> _Problem statement_
A word-for-word repeat of all the data is the goal.

Items listed in a dataset:
+---+

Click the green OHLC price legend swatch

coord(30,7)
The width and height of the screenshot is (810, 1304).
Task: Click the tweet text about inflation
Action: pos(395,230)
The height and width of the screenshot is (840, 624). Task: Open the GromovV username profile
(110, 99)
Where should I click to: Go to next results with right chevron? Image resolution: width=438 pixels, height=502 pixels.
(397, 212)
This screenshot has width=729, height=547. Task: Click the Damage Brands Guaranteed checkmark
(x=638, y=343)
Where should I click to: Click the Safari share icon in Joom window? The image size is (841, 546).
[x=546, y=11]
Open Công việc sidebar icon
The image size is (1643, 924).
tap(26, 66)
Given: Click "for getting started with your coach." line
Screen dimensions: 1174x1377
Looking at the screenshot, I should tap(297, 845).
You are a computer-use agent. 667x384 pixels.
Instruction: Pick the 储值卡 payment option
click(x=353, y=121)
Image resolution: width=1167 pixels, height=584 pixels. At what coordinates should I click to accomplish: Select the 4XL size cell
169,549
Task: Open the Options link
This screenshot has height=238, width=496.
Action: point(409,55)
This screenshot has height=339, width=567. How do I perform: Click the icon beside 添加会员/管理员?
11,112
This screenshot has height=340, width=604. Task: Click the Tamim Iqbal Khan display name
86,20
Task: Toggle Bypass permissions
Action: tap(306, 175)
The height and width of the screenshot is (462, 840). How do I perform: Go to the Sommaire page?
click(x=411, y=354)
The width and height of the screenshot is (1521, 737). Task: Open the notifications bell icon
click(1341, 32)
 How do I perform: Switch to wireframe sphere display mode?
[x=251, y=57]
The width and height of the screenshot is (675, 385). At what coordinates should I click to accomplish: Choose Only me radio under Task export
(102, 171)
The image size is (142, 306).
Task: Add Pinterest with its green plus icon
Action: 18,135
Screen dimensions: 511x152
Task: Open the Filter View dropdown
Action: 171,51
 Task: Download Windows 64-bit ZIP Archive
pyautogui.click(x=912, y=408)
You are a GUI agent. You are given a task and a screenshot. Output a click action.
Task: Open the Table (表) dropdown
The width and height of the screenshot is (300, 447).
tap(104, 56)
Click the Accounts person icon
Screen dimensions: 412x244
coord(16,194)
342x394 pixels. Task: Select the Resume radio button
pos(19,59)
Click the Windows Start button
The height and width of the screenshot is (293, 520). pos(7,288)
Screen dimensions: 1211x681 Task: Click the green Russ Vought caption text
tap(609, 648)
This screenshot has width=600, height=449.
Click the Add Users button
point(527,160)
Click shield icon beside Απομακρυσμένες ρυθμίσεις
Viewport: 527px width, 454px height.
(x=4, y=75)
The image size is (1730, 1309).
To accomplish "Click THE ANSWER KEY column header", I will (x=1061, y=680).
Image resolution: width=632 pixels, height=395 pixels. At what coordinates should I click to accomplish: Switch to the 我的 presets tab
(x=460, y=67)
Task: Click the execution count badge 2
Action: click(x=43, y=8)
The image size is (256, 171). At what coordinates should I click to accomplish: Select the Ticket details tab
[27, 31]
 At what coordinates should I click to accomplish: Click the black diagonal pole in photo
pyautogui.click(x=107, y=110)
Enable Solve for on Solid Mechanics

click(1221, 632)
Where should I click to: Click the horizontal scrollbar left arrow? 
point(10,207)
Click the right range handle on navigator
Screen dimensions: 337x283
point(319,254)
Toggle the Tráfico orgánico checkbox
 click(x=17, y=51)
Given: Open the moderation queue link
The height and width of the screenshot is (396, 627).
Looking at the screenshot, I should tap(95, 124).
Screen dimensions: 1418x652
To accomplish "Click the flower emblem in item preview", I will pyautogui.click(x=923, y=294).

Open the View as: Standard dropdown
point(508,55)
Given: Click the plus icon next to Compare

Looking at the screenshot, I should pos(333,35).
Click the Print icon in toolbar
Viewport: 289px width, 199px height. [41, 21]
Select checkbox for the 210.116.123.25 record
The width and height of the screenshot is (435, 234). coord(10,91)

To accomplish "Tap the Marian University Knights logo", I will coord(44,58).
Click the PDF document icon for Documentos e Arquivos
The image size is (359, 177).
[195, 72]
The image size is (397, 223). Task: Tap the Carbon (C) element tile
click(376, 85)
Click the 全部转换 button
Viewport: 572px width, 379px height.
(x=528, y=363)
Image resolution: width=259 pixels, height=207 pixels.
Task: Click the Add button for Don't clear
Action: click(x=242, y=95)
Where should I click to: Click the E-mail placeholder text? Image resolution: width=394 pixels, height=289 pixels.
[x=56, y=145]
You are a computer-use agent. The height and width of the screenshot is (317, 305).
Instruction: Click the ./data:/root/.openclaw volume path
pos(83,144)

+---+

> _Result below_
Click the green OHLC price legend swatch

coord(30,7)
The width and height of the screenshot is (810, 1304).
Task: Click the tweet text about inflation
Action: pos(395,230)
The height and width of the screenshot is (840, 624). Task: Open the GromovV username profile
(110, 99)
Where should I click to: Go to next results with right chevron? Image resolution: width=438 pixels, height=502 pixels.
(397, 212)
This screenshot has width=729, height=547. Task: Click the Damage Brands Guaranteed checkmark
(x=638, y=343)
Where should I click to: Click the Safari share icon in Joom window? The image size is (841, 546).
[x=546, y=11]
Open Công việc sidebar icon
The image size is (1643, 924).
tap(26, 66)
Given: Click "for getting started with your coach." line
Screen dimensions: 1174x1377
Looking at the screenshot, I should tap(297, 845).
You are a computer-use agent. 667x384 pixels.
Instruction: Pick the 储值卡 payment option
click(x=353, y=121)
Image resolution: width=1167 pixels, height=584 pixels. At what coordinates should I click to accomplish: Select the 4XL size cell
169,549
Task: Open the Options link
This screenshot has height=238, width=496.
Action: point(409,55)
This screenshot has height=339, width=567. How do I perform: Click the icon beside 添加会员/管理员?
11,112
This screenshot has height=340, width=604. Task: Click the Tamim Iqbal Khan display name
86,20
Task: Toggle Bypass permissions
Action: tap(306, 175)
The height and width of the screenshot is (462, 840). How do I perform: Go to the Sommaire page?
click(x=411, y=354)
The width and height of the screenshot is (1521, 737). Task: Open the notifications bell icon
click(1341, 32)
 How do I perform: Switch to wireframe sphere display mode?
[x=251, y=57]
The width and height of the screenshot is (675, 385). At what coordinates should I click to accomplish: Choose Only me radio under Task export
(102, 171)
The image size is (142, 306).
Task: Add Pinterest with its green plus icon
Action: 18,135
Screen dimensions: 511x152
Task: Open the Filter View dropdown
Action: 171,51
 Task: Download Windows 64-bit ZIP Archive
pyautogui.click(x=912, y=408)
You are a GUI agent. You are given a task and a screenshot. Output a click action.
Task: Open the Table (表) dropdown
The width and height of the screenshot is (300, 447).
tap(104, 56)
Click the Accounts person icon
Screen dimensions: 412x244
coord(16,194)
342x394 pixels. Task: Select the Resume radio button
pos(19,59)
Click the Windows Start button
The height and width of the screenshot is (293, 520). pos(7,288)
Screen dimensions: 1211x681 Task: Click the green Russ Vought caption text
tap(609, 648)
This screenshot has width=600, height=449.
Click the Add Users button
point(527,160)
Click shield icon beside Απομακρυσμένες ρυθμίσεις
Viewport: 527px width, 454px height.
(x=4, y=75)
The image size is (1730, 1309).
To accomplish "Click THE ANSWER KEY column header", I will (x=1061, y=680).
Image resolution: width=632 pixels, height=395 pixels. At what coordinates should I click to accomplish: Switch to the 我的 presets tab
(x=460, y=67)
Task: Click the execution count badge 2
Action: click(x=43, y=8)
The image size is (256, 171). At what coordinates should I click to accomplish: Select the Ticket details tab
[27, 31]
 At what coordinates should I click to accomplish: Click the black diagonal pole in photo
pyautogui.click(x=107, y=110)
Enable Solve for on Solid Mechanics

click(1221, 632)
Where should I click to: Click the horizontal scrollbar left arrow? 
point(10,207)
Click the right range handle on navigator
Screen dimensions: 337x283
point(319,254)
Toggle the Tráfico orgánico checkbox
 click(x=17, y=51)
Given: Open the moderation queue link
The height and width of the screenshot is (396, 627).
Looking at the screenshot, I should tap(95, 124).
Screen dimensions: 1418x652
To accomplish "Click the flower emblem in item preview", I will pyautogui.click(x=923, y=294).

Open the View as: Standard dropdown
point(508,55)
Given: Click the plus icon next to Compare

Looking at the screenshot, I should pos(333,35).
Click the Print icon in toolbar
Viewport: 289px width, 199px height. [41, 21]
Select checkbox for the 210.116.123.25 record
The width and height of the screenshot is (435, 234). coord(10,91)

To accomplish "Tap the Marian University Knights logo", I will coord(44,58).
Click the PDF document icon for Documentos e Arquivos
The image size is (359, 177).
[195, 72]
The image size is (397, 223). Task: Tap the Carbon (C) element tile
click(376, 85)
Click the 全部转换 button
Viewport: 572px width, 379px height.
(x=528, y=363)
Image resolution: width=259 pixels, height=207 pixels.
Task: Click the Add button for Don't clear
Action: click(x=242, y=95)
Where should I click to: Click the E-mail placeholder text? Image resolution: width=394 pixels, height=289 pixels.
[x=56, y=145]
You are a computer-use agent. The height and width of the screenshot is (317, 305).
Instruction: Click the ./data:/root/.openclaw volume path
pos(83,144)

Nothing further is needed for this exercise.